(WORK TO COMPLETE)
Select and copy out every line in the records containing "avatar".
################
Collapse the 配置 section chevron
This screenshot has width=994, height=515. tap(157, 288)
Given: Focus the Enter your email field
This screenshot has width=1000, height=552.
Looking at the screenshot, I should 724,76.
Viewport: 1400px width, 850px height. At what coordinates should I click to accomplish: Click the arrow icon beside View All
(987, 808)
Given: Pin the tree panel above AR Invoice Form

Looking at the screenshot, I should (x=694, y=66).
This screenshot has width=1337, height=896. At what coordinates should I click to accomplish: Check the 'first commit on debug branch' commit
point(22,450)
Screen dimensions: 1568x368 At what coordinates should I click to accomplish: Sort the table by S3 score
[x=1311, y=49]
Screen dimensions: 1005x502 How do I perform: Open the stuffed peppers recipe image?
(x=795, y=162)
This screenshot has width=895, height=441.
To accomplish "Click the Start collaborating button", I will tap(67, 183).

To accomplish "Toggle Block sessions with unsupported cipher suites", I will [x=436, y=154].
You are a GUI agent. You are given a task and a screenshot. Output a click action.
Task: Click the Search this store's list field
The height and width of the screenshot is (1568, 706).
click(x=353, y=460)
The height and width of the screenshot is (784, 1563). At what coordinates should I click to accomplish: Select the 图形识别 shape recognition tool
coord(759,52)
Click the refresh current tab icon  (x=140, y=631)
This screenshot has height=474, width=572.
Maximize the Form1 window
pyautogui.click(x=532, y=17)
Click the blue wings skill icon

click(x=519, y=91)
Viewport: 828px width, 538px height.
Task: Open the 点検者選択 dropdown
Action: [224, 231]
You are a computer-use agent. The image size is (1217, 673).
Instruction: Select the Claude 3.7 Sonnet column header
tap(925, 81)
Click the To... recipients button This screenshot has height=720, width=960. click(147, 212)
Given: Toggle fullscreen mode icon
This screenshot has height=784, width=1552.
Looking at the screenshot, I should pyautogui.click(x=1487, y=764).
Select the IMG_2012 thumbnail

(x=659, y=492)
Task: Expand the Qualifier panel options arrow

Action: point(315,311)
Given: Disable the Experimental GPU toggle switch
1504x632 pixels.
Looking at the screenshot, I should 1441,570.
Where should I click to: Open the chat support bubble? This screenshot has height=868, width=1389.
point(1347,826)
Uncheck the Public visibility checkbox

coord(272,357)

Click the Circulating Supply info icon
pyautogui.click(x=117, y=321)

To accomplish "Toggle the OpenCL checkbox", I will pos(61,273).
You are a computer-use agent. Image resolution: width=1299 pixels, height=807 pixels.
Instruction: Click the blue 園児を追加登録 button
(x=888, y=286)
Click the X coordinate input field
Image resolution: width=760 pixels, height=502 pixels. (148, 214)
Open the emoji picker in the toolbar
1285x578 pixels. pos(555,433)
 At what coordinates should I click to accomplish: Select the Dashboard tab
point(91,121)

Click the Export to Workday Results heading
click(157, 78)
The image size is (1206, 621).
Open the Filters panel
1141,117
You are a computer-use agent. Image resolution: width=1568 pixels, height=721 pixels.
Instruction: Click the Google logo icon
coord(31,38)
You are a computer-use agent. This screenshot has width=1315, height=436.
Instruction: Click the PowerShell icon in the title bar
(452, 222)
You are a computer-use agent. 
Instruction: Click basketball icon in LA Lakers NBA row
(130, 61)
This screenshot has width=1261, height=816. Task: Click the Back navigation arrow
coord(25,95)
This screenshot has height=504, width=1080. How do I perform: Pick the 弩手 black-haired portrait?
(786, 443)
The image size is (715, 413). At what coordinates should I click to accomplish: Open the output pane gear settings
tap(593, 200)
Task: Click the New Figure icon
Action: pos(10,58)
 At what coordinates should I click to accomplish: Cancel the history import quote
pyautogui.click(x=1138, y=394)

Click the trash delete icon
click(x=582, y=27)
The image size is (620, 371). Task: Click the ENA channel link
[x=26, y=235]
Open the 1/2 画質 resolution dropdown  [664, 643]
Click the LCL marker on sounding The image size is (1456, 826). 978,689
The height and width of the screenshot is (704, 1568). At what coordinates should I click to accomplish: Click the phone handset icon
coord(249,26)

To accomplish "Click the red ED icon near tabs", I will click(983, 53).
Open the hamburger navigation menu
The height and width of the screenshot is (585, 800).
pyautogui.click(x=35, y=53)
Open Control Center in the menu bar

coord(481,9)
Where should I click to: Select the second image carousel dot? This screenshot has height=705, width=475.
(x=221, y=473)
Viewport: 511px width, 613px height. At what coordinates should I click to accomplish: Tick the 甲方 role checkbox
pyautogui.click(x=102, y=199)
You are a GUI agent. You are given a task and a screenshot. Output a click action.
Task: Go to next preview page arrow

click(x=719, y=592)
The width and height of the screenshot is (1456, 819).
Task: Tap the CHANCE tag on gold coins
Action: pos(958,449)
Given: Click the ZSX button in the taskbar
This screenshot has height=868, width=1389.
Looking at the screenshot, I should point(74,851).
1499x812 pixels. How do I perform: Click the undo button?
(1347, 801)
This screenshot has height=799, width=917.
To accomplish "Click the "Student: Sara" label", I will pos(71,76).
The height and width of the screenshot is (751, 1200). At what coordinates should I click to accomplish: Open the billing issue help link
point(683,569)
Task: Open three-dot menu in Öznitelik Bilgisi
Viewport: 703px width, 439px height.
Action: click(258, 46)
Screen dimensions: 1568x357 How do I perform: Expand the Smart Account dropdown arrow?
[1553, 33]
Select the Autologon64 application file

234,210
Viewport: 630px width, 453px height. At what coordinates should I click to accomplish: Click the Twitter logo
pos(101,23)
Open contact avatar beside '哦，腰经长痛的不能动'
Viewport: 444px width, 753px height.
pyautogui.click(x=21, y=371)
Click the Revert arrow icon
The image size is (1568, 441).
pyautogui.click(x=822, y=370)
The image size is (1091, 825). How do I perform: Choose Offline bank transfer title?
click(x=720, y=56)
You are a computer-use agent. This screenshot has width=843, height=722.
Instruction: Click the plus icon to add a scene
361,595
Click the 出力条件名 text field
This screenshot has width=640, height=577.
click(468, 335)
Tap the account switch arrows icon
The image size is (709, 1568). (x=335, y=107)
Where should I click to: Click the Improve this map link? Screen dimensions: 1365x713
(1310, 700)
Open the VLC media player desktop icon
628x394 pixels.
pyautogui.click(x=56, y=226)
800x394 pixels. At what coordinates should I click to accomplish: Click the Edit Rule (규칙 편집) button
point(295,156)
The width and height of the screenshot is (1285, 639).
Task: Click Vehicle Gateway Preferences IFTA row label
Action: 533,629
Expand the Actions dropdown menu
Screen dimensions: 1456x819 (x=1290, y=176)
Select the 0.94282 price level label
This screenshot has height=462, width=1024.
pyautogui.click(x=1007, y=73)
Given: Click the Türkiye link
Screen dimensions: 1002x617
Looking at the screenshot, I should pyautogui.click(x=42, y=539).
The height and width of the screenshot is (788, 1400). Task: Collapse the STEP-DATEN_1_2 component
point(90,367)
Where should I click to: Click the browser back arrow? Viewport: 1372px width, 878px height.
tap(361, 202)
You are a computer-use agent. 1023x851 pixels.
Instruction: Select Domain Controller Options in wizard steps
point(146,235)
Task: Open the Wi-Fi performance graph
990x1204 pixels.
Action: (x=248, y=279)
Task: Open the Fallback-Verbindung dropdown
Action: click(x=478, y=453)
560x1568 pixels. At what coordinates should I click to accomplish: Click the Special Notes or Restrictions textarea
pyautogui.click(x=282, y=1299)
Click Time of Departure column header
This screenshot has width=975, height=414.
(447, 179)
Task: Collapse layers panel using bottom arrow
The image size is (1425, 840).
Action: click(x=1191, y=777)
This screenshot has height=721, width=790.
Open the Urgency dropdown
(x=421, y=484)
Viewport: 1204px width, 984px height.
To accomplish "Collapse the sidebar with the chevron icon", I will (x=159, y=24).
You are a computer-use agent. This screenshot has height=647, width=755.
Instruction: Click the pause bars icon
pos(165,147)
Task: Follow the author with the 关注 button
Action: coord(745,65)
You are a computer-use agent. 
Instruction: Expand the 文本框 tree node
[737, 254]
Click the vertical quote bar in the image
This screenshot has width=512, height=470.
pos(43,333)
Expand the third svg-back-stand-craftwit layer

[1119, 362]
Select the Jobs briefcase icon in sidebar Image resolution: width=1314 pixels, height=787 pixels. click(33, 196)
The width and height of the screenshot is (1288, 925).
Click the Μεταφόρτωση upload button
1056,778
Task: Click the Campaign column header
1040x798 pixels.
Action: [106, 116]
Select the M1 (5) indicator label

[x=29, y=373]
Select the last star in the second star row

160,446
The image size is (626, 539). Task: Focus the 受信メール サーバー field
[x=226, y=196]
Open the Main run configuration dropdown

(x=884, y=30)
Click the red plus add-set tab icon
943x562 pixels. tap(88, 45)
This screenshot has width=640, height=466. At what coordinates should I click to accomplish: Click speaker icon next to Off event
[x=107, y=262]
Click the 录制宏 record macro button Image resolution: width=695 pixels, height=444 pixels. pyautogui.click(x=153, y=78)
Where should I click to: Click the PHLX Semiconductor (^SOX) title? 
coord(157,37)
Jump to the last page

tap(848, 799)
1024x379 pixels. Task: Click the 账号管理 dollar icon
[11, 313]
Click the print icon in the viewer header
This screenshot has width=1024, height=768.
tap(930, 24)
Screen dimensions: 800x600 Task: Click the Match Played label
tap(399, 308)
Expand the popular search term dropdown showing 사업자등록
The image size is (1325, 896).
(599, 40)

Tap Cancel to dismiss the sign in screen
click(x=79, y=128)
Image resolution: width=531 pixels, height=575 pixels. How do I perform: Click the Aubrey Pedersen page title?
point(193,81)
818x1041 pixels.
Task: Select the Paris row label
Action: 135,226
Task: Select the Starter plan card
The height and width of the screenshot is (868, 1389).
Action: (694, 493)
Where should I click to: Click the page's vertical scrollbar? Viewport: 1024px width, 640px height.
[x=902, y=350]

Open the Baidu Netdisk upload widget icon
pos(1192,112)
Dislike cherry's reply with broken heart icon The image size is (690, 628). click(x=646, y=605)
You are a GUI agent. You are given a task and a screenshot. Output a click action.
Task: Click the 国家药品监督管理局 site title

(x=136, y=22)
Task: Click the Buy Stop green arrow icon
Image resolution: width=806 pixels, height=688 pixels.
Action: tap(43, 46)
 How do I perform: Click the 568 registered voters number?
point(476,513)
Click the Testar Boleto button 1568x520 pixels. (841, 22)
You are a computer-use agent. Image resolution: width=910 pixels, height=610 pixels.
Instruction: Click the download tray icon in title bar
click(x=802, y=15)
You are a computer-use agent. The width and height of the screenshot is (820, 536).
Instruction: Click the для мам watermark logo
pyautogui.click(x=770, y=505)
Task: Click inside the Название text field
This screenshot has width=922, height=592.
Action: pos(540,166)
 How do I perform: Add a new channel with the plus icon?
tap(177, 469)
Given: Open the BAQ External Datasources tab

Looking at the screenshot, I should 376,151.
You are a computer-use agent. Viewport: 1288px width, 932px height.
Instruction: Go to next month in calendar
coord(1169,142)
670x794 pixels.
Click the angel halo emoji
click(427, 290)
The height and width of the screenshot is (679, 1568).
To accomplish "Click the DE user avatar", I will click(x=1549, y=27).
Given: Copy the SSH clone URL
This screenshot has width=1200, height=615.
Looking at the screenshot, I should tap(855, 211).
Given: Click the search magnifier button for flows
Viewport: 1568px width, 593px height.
################
(FINAL ANSWER)
Open contact avatar beside '哦，腰经长痛的不能动'
To accomplish "Click the DE user avatar", I will click(x=1549, y=27).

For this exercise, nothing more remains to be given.